## ASSIGNED TASK
Below are the entries to work from; restate word for word the portion that opens with the line containing "You are a computer-use" and closes with the line containing "Instruction: Select the", keeping both.

## DATA SHOWN
= = =

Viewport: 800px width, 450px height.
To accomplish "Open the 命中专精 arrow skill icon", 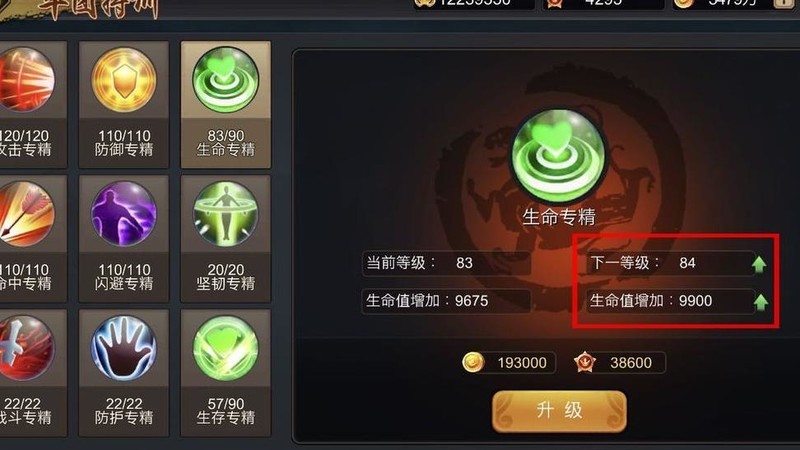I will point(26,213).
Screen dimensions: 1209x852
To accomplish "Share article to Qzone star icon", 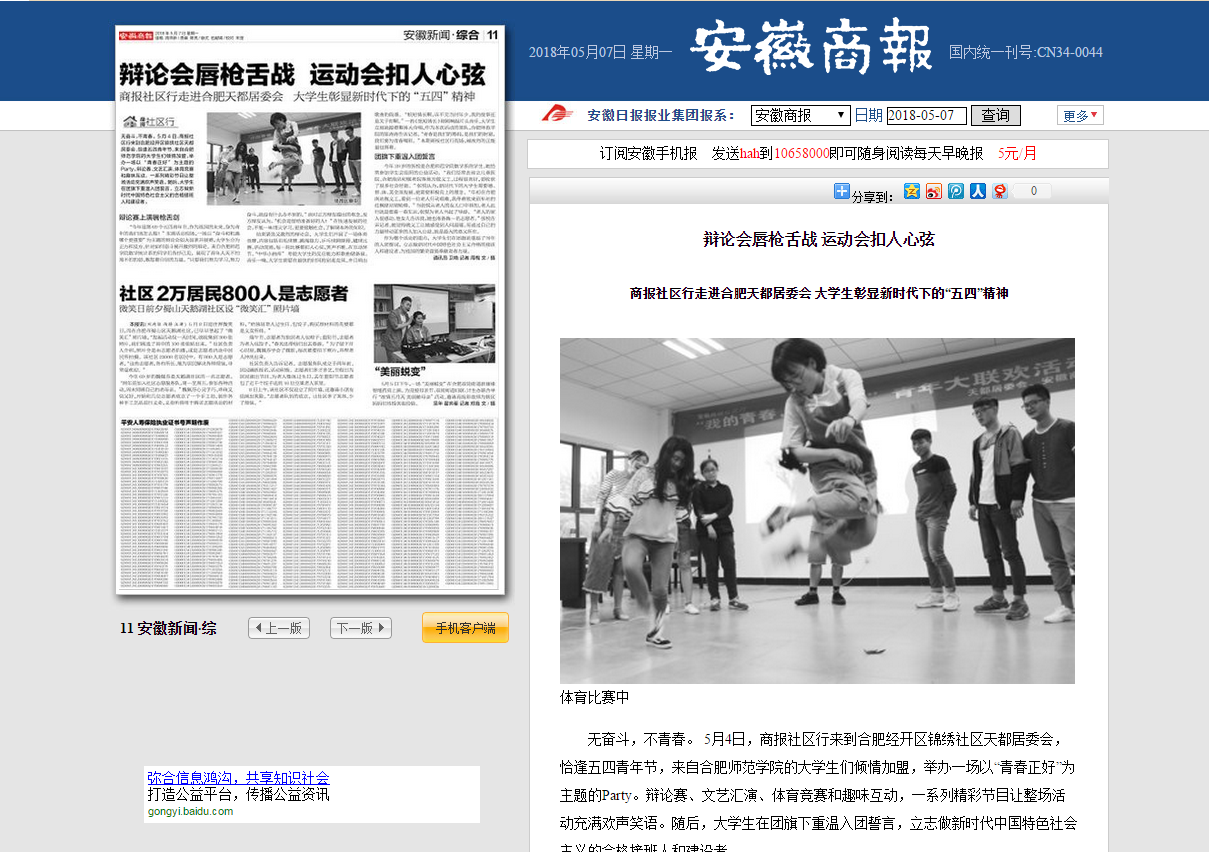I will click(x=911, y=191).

= = =

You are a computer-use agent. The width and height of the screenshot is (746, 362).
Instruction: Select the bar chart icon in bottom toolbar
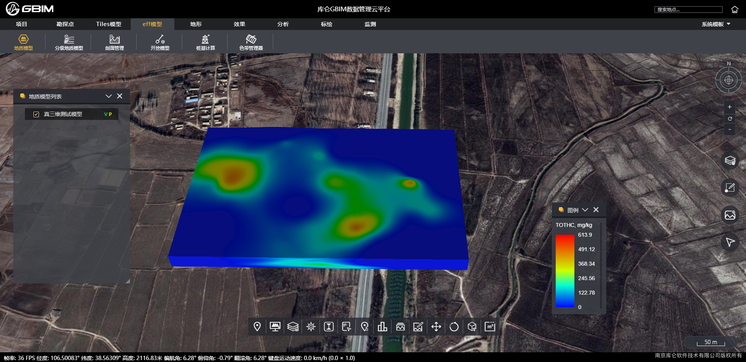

= = =

## EXERCISE RESPONSE
You are a computer-use agent. The width and height of the screenshot is (746, 362).
Instruction: Select the bar chart icon in bottom toolbar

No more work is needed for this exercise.